About the Extension for Scikit-learn*

The Extension for Scikit-learn* is a free and open-source software accelerator built atop of the scikit-learn and the oneDAL (oneAPI Data Analytics Library) libraries.

It mostly works by replacing selected calls to algorithms in scikit-learn with calls to the oneAPI Data Analytics Library library, which offers more optimized versions of the same routines (see Supported Algorithms). The optimizations in the oneAPI Data Analytics Library in turn are achieved by leveraging SIMD instructions and exploiting cache structures of modern hardware, along with using the oneMKL library for linear algebra operations in place of the OpenBLAS library used by default by scikit-learn.

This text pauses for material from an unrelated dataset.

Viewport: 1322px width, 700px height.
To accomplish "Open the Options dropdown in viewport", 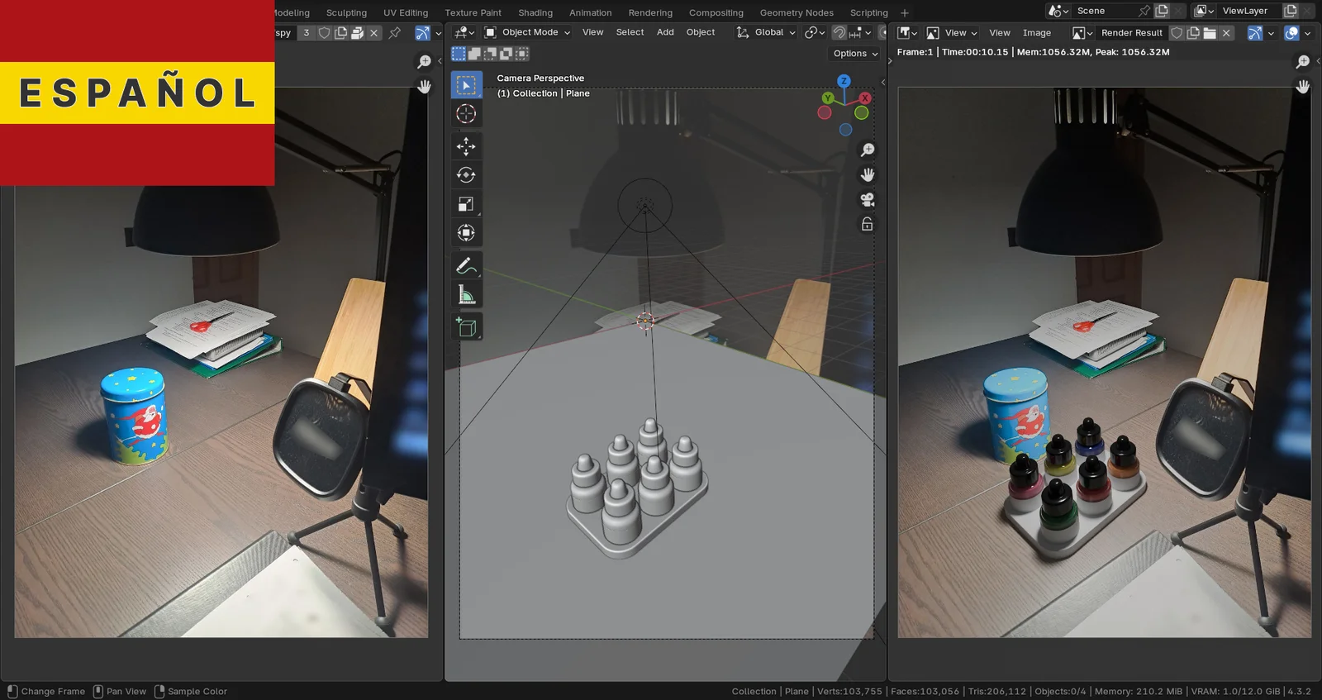I will click(x=855, y=54).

Unlike other libraries in the Python ecosystem, classes and functions in the Extension for Scikit-learn* are not just scikit-learn-compatible, but rather are built atop of scikit-learn itself by inheriting from their classes directly, defining the same attributes that the stock version of scikit-learn would do for each estimator, and reusing most of scikit-learn’s estimator methods where appropriate.

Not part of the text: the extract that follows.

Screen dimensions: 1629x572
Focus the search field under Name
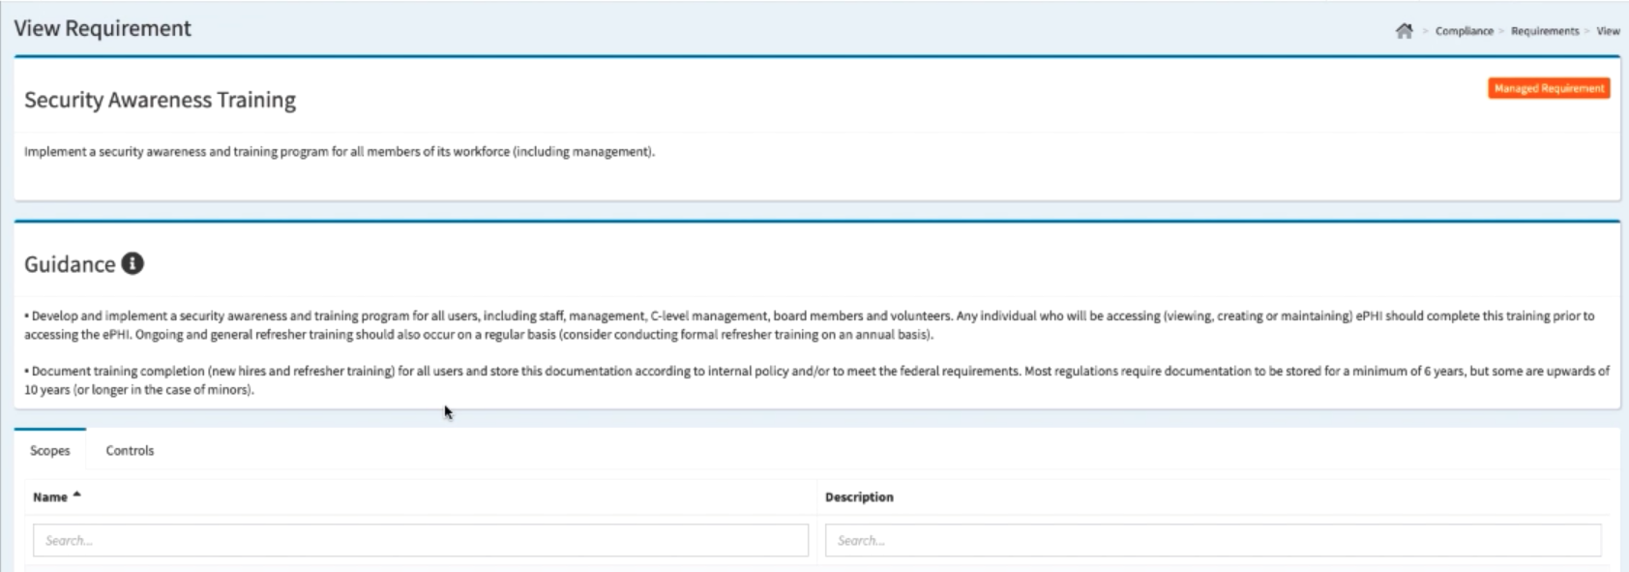[421, 540]
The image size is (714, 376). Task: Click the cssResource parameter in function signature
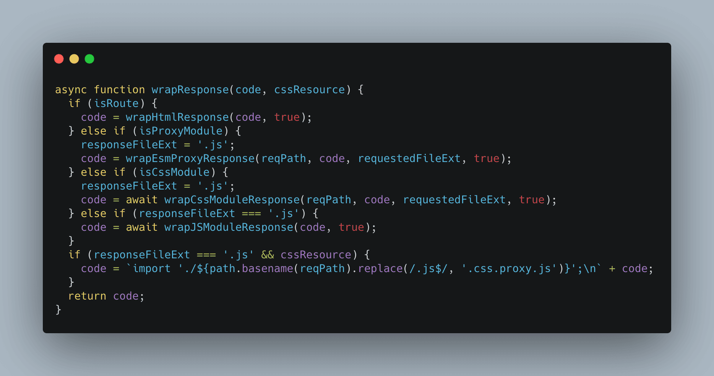(x=309, y=90)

The Extension for Scikit-learn* is regularly tested for API compatibility and for correctness against scikit-learn’s own test suite (see Scikit-learn’s test suite for more information), and can be easily swapped in place of the stock scikit-learn library by patching it.

The Extension for Scikit-learn* aims to be compatible with the last 3 minor releases of Extension for Scikit-learn* available at any given time, in addition to the 1.0 release as a special case, and ensures this compatibility by offering different code routes according to the scikit-learn version encountered at runtime - for example, if a given attribute of a class is removed in version 1.x of scikit-learn, the Extension for Scikit-learn* will not set that attribute when running with scikit-learn >=1.x, but will still do so when running with scikit-learn <1.x, in order to guarantee full API compatibility.

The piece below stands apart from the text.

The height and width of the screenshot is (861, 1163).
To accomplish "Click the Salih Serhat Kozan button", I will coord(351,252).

Performance of the Extension for Scikit-learn* is regularly measured and compared against that of other libraries using public and synthetic datasets through sklbench, which is also free and fully open-source.

Initially developed by Intel as the Intel Extension for Scikit-learn*, the Extension for Scikit-learn* and the oneAPI Data Analytics Library are now projects under the UXL Foundation umbrella, and can be built from source to provide accelerated routines for other platforms such as ARM and RISCV - see Building from Source for more information.